# Exercise
Nothing may be left out or changed. Print every entry.

# Supplied material

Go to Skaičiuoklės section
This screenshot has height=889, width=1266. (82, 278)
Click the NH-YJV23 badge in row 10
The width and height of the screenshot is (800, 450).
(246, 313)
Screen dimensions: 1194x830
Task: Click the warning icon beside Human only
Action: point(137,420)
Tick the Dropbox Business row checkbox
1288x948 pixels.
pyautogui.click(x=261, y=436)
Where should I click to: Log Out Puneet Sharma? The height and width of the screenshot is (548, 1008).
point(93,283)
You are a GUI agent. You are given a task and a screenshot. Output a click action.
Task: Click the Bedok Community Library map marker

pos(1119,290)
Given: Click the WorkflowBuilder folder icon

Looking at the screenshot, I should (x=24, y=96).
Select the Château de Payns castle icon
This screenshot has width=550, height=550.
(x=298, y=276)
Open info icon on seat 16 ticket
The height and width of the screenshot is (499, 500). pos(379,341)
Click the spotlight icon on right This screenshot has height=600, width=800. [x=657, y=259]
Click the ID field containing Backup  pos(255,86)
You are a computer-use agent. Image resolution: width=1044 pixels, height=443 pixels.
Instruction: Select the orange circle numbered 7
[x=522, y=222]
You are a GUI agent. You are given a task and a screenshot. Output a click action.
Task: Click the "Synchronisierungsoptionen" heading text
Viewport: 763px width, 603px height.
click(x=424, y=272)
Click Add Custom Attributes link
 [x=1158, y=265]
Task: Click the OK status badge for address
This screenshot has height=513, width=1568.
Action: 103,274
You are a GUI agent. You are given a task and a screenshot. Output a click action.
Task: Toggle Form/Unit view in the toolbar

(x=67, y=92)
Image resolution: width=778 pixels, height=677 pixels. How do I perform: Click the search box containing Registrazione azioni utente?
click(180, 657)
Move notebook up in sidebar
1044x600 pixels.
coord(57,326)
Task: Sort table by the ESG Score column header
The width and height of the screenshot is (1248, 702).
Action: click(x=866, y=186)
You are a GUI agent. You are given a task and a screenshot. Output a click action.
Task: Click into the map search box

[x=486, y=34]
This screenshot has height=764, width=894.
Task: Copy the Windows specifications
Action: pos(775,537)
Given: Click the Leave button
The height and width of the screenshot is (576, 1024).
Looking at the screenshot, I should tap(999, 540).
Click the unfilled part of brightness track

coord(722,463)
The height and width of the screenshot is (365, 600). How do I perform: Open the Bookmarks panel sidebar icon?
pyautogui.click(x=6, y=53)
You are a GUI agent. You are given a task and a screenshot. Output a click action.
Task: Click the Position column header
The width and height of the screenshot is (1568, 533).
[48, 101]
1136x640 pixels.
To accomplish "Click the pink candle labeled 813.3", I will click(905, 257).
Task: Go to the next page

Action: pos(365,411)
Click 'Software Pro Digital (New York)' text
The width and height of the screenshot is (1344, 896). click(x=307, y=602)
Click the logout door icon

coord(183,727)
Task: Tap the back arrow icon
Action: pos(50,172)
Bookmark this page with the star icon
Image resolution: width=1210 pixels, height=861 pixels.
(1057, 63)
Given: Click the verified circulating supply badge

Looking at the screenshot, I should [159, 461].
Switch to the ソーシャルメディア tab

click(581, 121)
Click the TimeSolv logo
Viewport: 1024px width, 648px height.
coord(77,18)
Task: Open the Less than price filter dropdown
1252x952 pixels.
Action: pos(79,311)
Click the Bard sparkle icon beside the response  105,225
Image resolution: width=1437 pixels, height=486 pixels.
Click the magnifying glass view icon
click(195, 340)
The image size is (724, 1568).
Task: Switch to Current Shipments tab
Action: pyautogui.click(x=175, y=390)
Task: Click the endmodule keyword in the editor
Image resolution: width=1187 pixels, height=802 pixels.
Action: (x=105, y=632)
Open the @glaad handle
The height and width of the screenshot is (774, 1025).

# Solution for this problem
Go to Skaičiuoklės section
This screenshot has height=889, width=1266. (82, 278)
Click the NH-YJV23 badge in row 10
The width and height of the screenshot is (800, 450).
(246, 313)
Screen dimensions: 1194x830
Task: Click the warning icon beside Human only
Action: point(137,420)
Tick the Dropbox Business row checkbox
1288x948 pixels.
pyautogui.click(x=261, y=436)
Where should I click to: Log Out Puneet Sharma? The height and width of the screenshot is (548, 1008).
point(93,283)
You are a GUI agent. You are given a task and a screenshot. Output a click action.
Task: Click the Bedok Community Library map marker

pos(1119,290)
Given: Click the WorkflowBuilder folder icon

Looking at the screenshot, I should (x=24, y=96).
Select the Château de Payns castle icon
This screenshot has width=550, height=550.
(x=298, y=276)
Open info icon on seat 16 ticket
The height and width of the screenshot is (499, 500). pos(379,341)
Click the spotlight icon on right This screenshot has height=600, width=800. [x=657, y=259]
Click the ID field containing Backup  pos(255,86)
You are a computer-use agent. Image resolution: width=1044 pixels, height=443 pixels.
Instruction: Select the orange circle numbered 7
[x=522, y=222]
You are a GUI agent. You are given a task and a screenshot. Output a click action.
Task: Click the "Synchronisierungsoptionen" heading text
Viewport: 763px width, 603px height.
click(x=424, y=272)
Click Add Custom Attributes link
 [x=1158, y=265]
Task: Click the OK status badge for address
This screenshot has height=513, width=1568.
Action: 103,274
You are a GUI agent. You are given a task and a screenshot. Output a click action.
Task: Toggle Form/Unit view in the toolbar

(x=67, y=92)
Image resolution: width=778 pixels, height=677 pixels. How do I perform: Click the search box containing Registrazione azioni utente?
click(180, 657)
Move notebook up in sidebar
1044x600 pixels.
coord(57,326)
Task: Sort table by the ESG Score column header
The width and height of the screenshot is (1248, 702).
Action: click(x=866, y=186)
You are a GUI agent. You are given a task and a screenshot. Output a click action.
Task: Click into the map search box

[x=486, y=34]
This screenshot has height=764, width=894.
Task: Copy the Windows specifications
Action: pos(775,537)
Given: Click the Leave button
The height and width of the screenshot is (576, 1024).
Looking at the screenshot, I should tap(999, 540).
Click the unfilled part of brightness track

coord(722,463)
The height and width of the screenshot is (365, 600). How do I perform: Open the Bookmarks panel sidebar icon?
pyautogui.click(x=6, y=53)
You are a GUI agent. You are given a task and a screenshot. Output a click action.
Task: Click the Position column header
The width and height of the screenshot is (1568, 533).
[48, 101]
1136x640 pixels.
To accomplish "Click the pink candle labeled 813.3", I will click(905, 257).
Task: Go to the next page

Action: pos(365,411)
Click 'Software Pro Digital (New York)' text
The width and height of the screenshot is (1344, 896). click(x=307, y=602)
Click the logout door icon

coord(183,727)
Task: Tap the back arrow icon
Action: pos(50,172)
Bookmark this page with the star icon
Image resolution: width=1210 pixels, height=861 pixels.
(1057, 63)
Given: Click the verified circulating supply badge

Looking at the screenshot, I should [159, 461].
Switch to the ソーシャルメディア tab

click(581, 121)
Click the TimeSolv logo
Viewport: 1024px width, 648px height.
coord(77,18)
Task: Open the Less than price filter dropdown
1252x952 pixels.
Action: pos(79,311)
Click the Bard sparkle icon beside the response  105,225
Image resolution: width=1437 pixels, height=486 pixels.
Click the magnifying glass view icon
click(195, 340)
The image size is (724, 1568).
Task: Switch to Current Shipments tab
Action: pyautogui.click(x=175, y=390)
Task: Click the endmodule keyword in the editor
Image resolution: width=1187 pixels, height=802 pixels.
Action: (x=105, y=632)
Open the @glaad handle
The height and width of the screenshot is (774, 1025).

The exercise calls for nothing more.